» **Goal of the exercise**:
Take the line that contains "Aineen taidemuseo (117, 1639)" as the first line and the last line of the material below as the final one; reproduce exactly the lines between, inclusive.

» **Data**:

=== Begin Enclosure ===

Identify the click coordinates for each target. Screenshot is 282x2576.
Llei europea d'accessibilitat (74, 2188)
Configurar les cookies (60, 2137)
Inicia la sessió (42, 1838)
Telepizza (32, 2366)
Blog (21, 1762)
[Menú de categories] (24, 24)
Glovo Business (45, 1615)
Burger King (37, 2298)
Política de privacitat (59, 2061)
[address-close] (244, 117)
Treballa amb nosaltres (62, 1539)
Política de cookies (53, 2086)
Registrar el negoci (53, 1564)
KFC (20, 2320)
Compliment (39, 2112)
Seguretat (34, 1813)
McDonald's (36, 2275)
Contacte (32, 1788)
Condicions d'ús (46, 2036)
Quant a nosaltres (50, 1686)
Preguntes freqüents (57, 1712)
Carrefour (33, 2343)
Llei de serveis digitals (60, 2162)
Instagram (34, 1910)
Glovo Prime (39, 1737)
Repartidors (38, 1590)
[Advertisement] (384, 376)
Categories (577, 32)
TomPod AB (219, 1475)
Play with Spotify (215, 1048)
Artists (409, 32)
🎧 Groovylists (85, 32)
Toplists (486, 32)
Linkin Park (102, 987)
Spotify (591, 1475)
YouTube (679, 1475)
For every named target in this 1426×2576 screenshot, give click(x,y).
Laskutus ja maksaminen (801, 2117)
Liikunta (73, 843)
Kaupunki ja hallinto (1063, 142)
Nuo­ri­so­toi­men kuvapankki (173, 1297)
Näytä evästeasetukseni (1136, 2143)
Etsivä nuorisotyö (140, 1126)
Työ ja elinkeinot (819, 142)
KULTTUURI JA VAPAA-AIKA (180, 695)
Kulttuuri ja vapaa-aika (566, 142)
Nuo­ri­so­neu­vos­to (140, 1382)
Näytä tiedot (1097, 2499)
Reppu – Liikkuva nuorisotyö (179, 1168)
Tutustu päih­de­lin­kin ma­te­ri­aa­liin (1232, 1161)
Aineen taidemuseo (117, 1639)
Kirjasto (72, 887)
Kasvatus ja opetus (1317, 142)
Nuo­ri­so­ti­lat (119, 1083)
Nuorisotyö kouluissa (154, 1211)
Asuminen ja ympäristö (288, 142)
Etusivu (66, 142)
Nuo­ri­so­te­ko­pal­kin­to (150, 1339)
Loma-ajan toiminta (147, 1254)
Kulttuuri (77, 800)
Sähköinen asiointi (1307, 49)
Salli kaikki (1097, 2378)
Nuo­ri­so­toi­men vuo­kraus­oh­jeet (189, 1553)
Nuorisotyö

=== End Enclosure ===

» **Output of the exercise**:
Aineen taidemuseo (117, 1639)
Kirjasto (72, 887)
Kasvatus ja opetus (1317, 142)
Nuo­ri­so­ti­lat (119, 1083)
Nuorisotyö kouluissa (154, 1211)
Asuminen ja ympäristö (288, 142)
Etusivu (66, 142)
Nuo­ri­so­te­ko­pal­kin­to (150, 1339)
Loma-ajan toiminta (147, 1254)
Kulttuuri (77, 800)
Sähköinen asiointi (1307, 49)
Salli kaikki (1097, 2378)
Nuo­ri­so­toi­men vuo­kraus­oh­jeet (189, 1553)
Nuorisotyö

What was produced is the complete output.